Esta afirmación, que a todas luces es tan simple como veraz, se cuestiona cuando nos situamos en el plano de las personas con enfermedad mental. No es de extrañar que muchos de nosotros pensemos que un individuo que presenta esta patología, no será capaz de desarrollar una vida con total normalidad, y todo lo que eso implica.

Nada más lejos de la realidad!!!... Cada día soy testigo de cómo estas personas van avanzando hacia mayores cotas de autonomía, con esfuerzo y constancia. En general, muestran una gran capacidad de adaptación al cambio, a diferencia de la resistencia que muchos de nosotros, los  considerados “normales”,  manifestamos a la hora de salir de nuestra zona de confort.

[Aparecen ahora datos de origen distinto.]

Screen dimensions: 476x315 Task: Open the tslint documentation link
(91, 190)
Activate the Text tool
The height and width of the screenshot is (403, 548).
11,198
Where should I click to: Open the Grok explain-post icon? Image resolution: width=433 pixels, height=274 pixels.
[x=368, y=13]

Entonces, ¿por qué tratar de limitar su potencial? Estamos acostumbrados a tomar decisiones por ellos, sin contar con lo que puedan pensar u opinar. Y esto es importante, ya que al final se nos olvida que pueden tomar las riendas de su destino, siendo nuestra obligación, construir las bases para hacer realidad su empoderamiento.

Sí, hablamos de empoderamiento, de situar a la persona que tiene problemas de salud mental en primera línea, haciendo que tome el poder de decidir sobre su propia vida con responsabilidad. De ese modo, ya no se situaran en una posición inferior sino que pasaran a ser parte activa en la mejora de su calidad de vida, su rehabilitación, así como su inserción social y laboral, ya que participarán democráticamente en la comunidad.

Es por ello, por lo que debemos seguir trabajando para crear servicios y programas comunitarios y participativos, con los que dotarles de las herramientas necesarias para hacer realidad lo que todavía a día de hoy es una quimera. Para ello, debemos empezar el camino dejando de lado el paternalismo y la sobreprotección, y aceptar al otro como uno más, como alguien que puede contribuir a la mejora y al avance social, mediante su esfuerzo y su trabajo. Ahora bien, para llevar a cabo esto, debemos comprometernos todos con el cambio, profesionales, instituciones públicas, y sociedad en general. Si nuestra implicación es real, lograremos los medios adecuados para conseguir que las personas con enfermedad mental lleven una vida plena en la que ellos son los principales protagonistas para la consecución de sus objetivos vitales.

Hay que ser valiente y apostar por ello.